• _作業指示_
下の抜粋をもとに、次の問いに答えてください。
1. 本願の出願日はいつか。
2. 請求項1で、比較器に付されている符号は何か。
3. 請求項9によれば、フィールド・プログラミング装置はプログラミング時間を開始するために何を含むか。

• _選択された抜粋_
►

結論 本件審判の請求は、成り立たない。 
理由 1.手続の経緯・本願発明
本願は、昭和63年5月16日(パリ条約による優先権主張1987年5月21日、米国)の出願であって、その請求項1ないし21に係る発明は、出願公告された明細書及び図面の記載からみて、特許請求の範囲の請求項1ないし請求項21に記載された次のとおりのものと認める。(以下、「本願発明1ないし21」という。)

「1.自動車に取付けるのに適する且つ接近要求信号(S)を受信するレシーバ(R)を備えるリモート制御装置(A)であって、次の諸要素すなわち、受信されて自動車上の装置を制御する接近要求信号の部分をなす1つ以上の接近委任コードを貯蔵する貯蔵装置において、少なくとも2つの異なった接近委任コードを同時に貯蔵する適切なレジスター(I,II)及び接近委任コードに従って接近要求信号を検査してその検査に従って自動車上の装置を制御する比較器(202)、をもつ記憶装置(100)、およびプログラミング期間中記憶装置に新しい接近委任コードを貯蔵するためのフィールド・プログラミング装置(86)、を備え、該フィールド・プログラミング装置はプログラミング期間中記憶装置から古い接近委任コードのすべてを自動的に消去するよう動作し、それによってプログラミング期間終了時において記憶装置がプログラミング期間中に提示された接近委任コードのみを含むようなしたことを特徴とするリモート制御装置。
2.フィールド・プログラミング装置が、第1の新しい接近委任コードが記憶装置に貯蔵されるとき、古い接近委任コードのすべてを記憶装置から消去する請求項1のリモート制御装置。
3.フィールド・プログラミング装置がプログラミング期間中レシーバ装置によって受信される接近要求信号に対応する接近委任コードを記憶装置に貯蔵する手段を含む請求項1のリモート制御装置。
4.プログラミング期間中、フィールド・プログラミング装置はレシーバ装置が少なくとも1つの新しい接近要求信号を受信するまでは古い接近委任コードのすべてを記憶装置から消去しない請求項3のリモート制御装置。
5.比較器が受信接近要求信号の少なくとも1部を記憶装置中に貯蔵されたそれぞれの接近委任コードと比較するための手段を含む請求項1のリモート制御装置。
6.接近要求信号が接近コードを含み、接近委任コードがこの接近コードに固有である請求項1のリモート制御装置。
7.比較器が、受信接近要求信号に含まれる接近コードを記憶装置に貯蔵されるそれぞれの接近委任コードと比較して、受信信号に含まれる接近コードが記憶装置に貯蔵された接近コードの1つと同じであるときに自動車への接近を許す装置を含む請求項6のリモート制御装置。
8.フィールド・プログラミング装置が固定した持続のプログラミング時間を与える部材を含む請求項1のリモート制御装置。
9.フィールド・プログラミング装置がプログラミング時間を開始するために手動で操作しうるスイッチを含む請求項1のリモート制御装置。
10.フィールド・プログラミング装置がスイッチの手動操作に応答して固定した持続のプログラミング時間を開始する請求項9のリモート制御装置。
11.レシーバ装置が自動車ドアの操作を制御する制御装置を含み、この制御装置が比較器に従い自動車ドア制御装置の制御操作を行う請求項1のリモート制御装置。

◄

• _提供された行_
►

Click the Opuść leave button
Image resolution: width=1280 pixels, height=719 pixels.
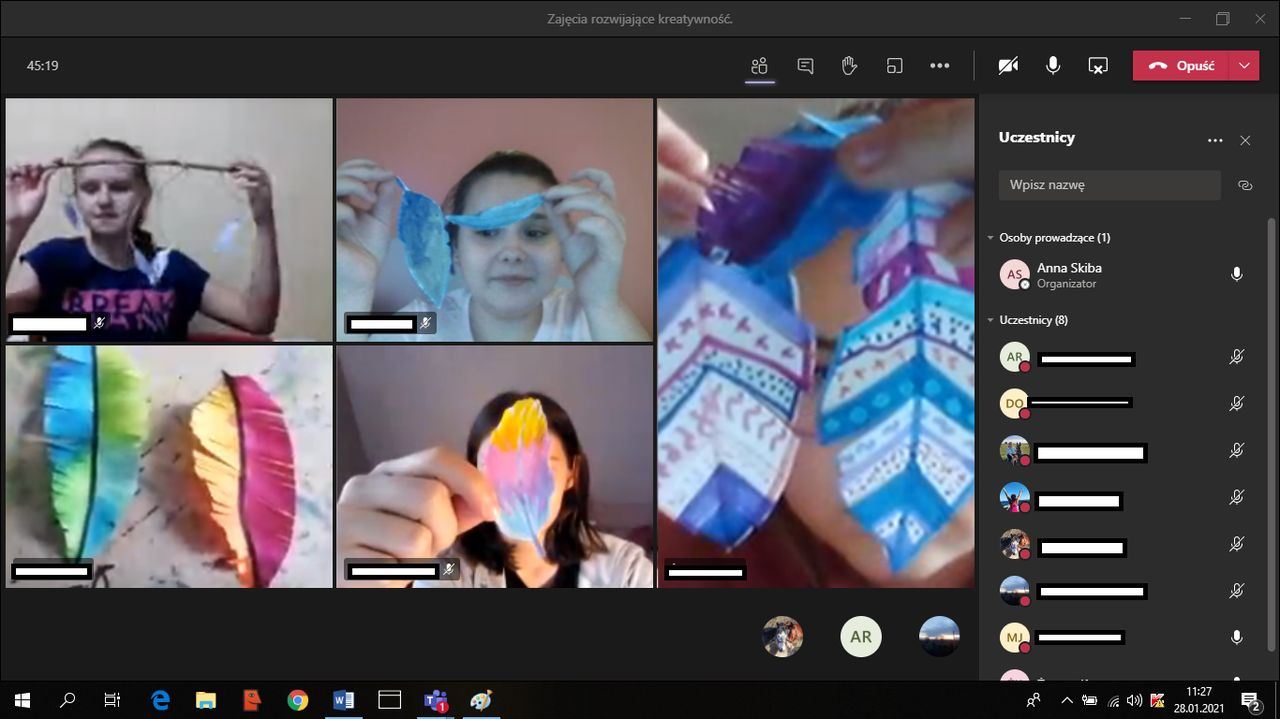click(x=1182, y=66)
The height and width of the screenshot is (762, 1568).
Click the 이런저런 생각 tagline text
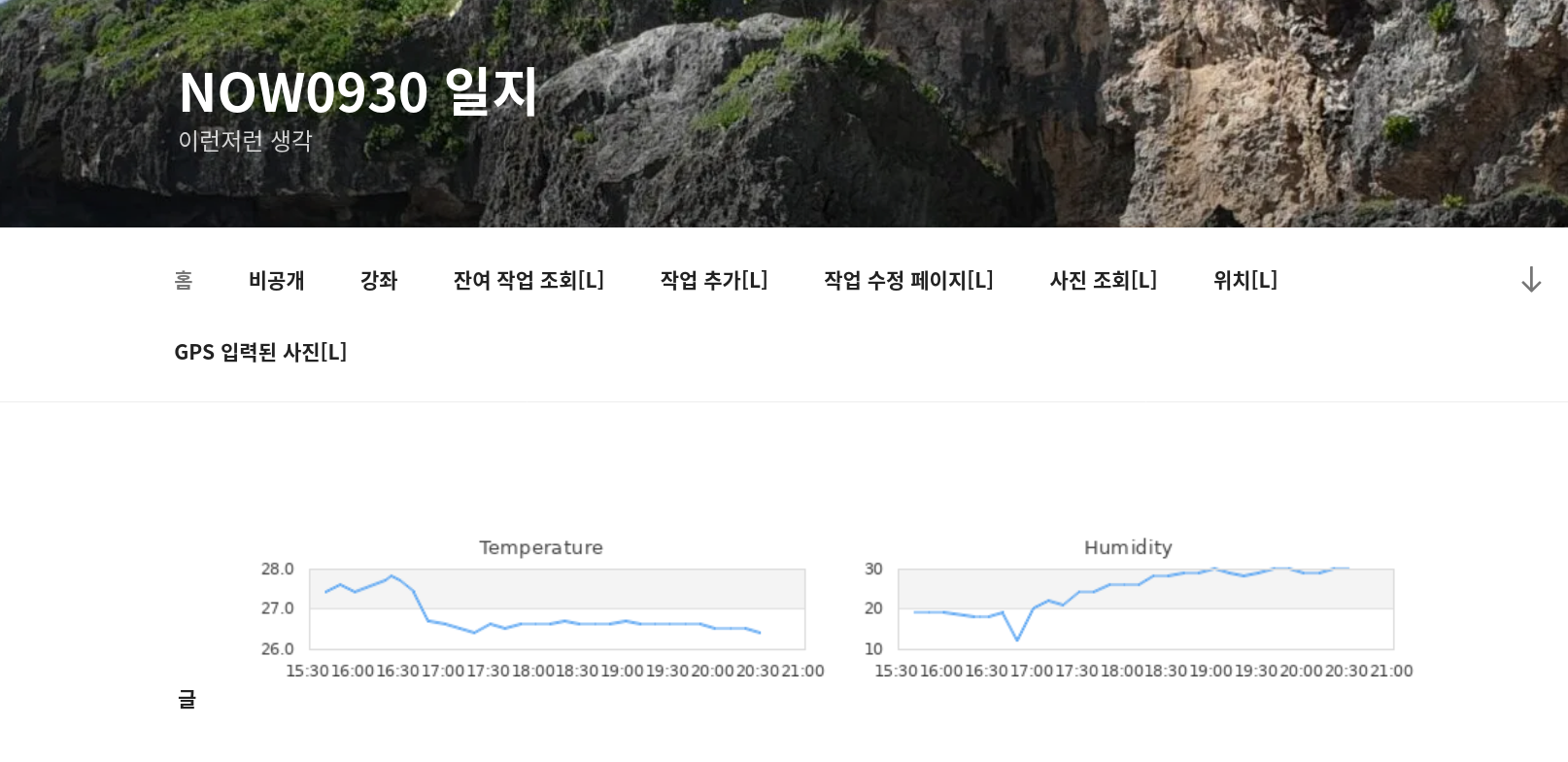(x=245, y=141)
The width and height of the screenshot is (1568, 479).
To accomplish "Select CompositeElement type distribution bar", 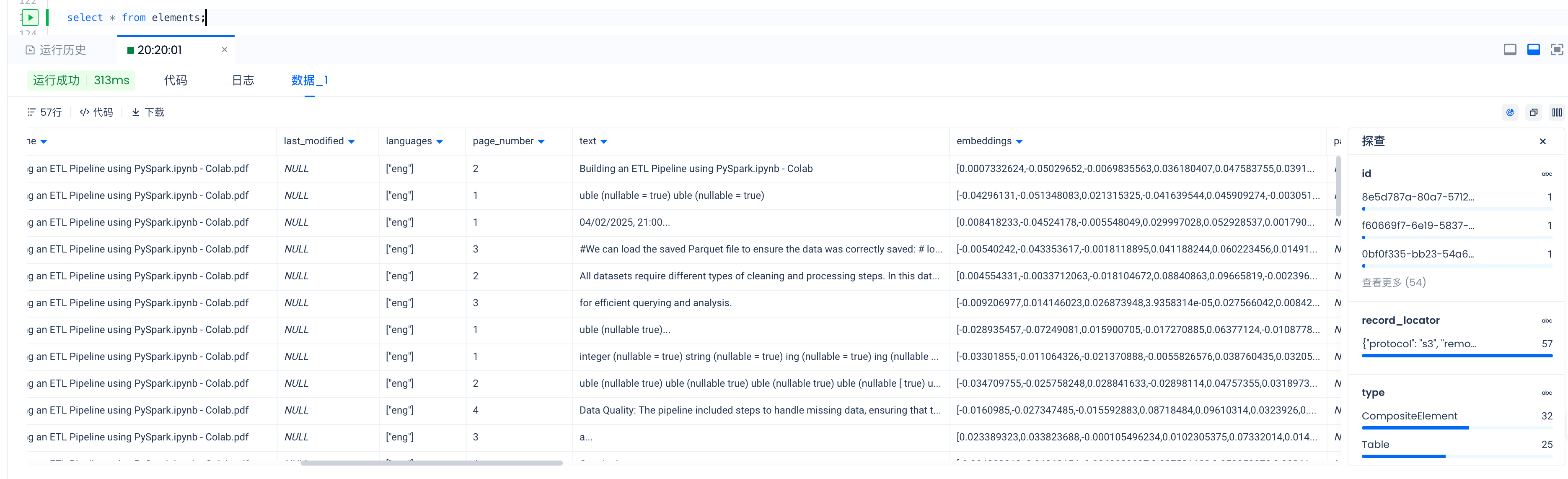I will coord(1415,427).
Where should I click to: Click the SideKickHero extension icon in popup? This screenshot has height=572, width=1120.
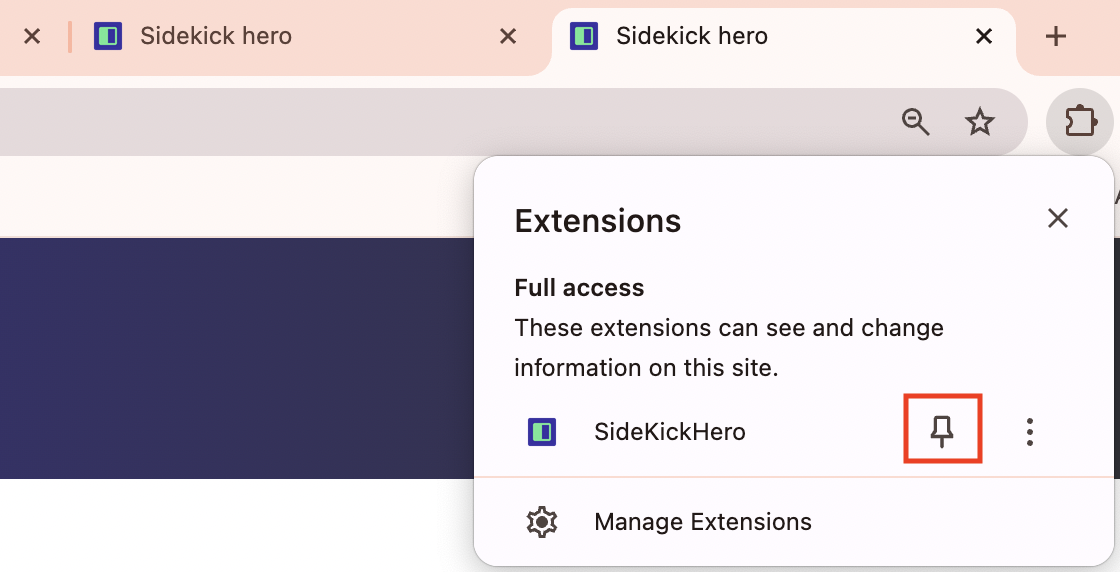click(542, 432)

◄

• _この問題の解答_
1. 昭和63年5月16日
2. 202
3. 手動で操作しうるスイッチ